Some of you may remember meeting Mark at our "Afternoon in Eden" wine event last November. He provided the antique furniture - the tables we sat at and benches, and the many other items that were on display. We had planned to have an exclusive event displaying more of his furniture in a combined showcase/wine-tasting weekend with Rik Eubel, one of the Barossa's finest furniture restorers, but alas, this never eventuated.

If there is any good news to come out of this however, it is likely that quite a few significant pieces of Mark's collection are going to be purchased by another local businessman to place in a Barossa Museum so as to keep some of the Barossa's heritage in the area. This is a lovely gesture and one that gives us and many other of Mark's friends some comfort as his furniture was his life and it was so important for him to "keep some of the best things in the Valley".

I guess it's times like this that make us all reassess what is important in life. Running a business is always hard work and we often do not take time out to do things we should, so even though we have to continue to work hard at selling and making our wine, we are committed to finding more balance in life so that we can spend more time with people we care about and to find at least some level of fulfilment in life each day.

The photo with this blog is of Mark with an antique (completely wooden) Barossa rake.

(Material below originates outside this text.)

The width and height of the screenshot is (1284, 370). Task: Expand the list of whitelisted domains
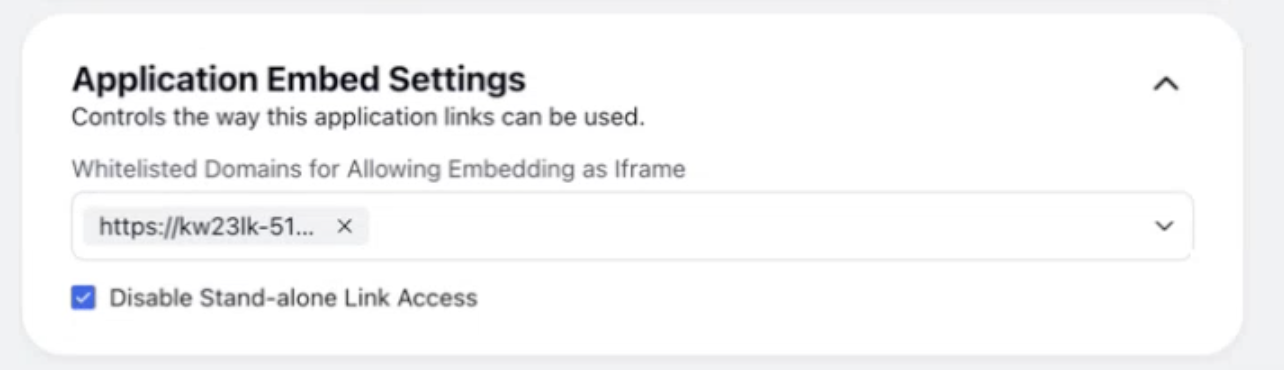coord(1164,227)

It was taken at the end of our wine-tasting day in November 2007. His passion for his collectables and furniture gave him so much happiness in his short life. He was only 51. He left us far too soon but now at least his pain is over and he can finally rest. RIP "old matey".

Our sincerest sympathies to Mark's wife, Genny, his daughters Melissa and Emma, step-daughter Kylie and the rest of his family.

"There is no dark side of the moon really. Matter of fact it's all dark." PINK FLOYD

Wednesday, July 2, 2008

Are we Australia's smallest winery?

I have just started working on our first ever advertising campaign. The inspiration has come from the simple question asked by so many within the wine industry when I tell them how much wine we produce each year: "Why do you bother?"

Well, it is an odd thing that our customers appreciate the fact that we are so tiny, as opposed to many larger winery owners who think we are totally wasting our time. One fellow even stated that it would never be worth our while exporting. I politely told him that we had in fact sent an entire pallet (64 cases) to the UK last year and he was quite astounded.

I can recall how one of our former accountants used to persist in calling us "life-stylers". I don't think he meant to be condescending but I did find it a little negative. He stated that we would never make a reasonable income from our wine sales, ever. He refused to even acknowledge us as being a "small business".

Yes we are probably Australia's smallest winery, or at least one of the smallest: we process under 5 tonnes of grapes, produce less than 500 cases and end up with less than 5000 bottles per year, but that does not mean that we cannot contribute to the premium end of the Australian wine industry. In fact, I think it is an advantage as people we deal with, on any level, be it retailers, customers, wholesalers, salespeople etc, all deal directly with my husband, James, or myself.

There are no other employees to misplace paperwork or labels. We can do that all on our own, thankyou! Just joking. We seem to be coping quite well with the multi-tasking that comes with running a business with our own hands. And when we get positive comments from reputable wine writers and appreciative customers who themselves are beginning to question the motives of the multi-national wine companies, it provides great inspiration for us to keep at it.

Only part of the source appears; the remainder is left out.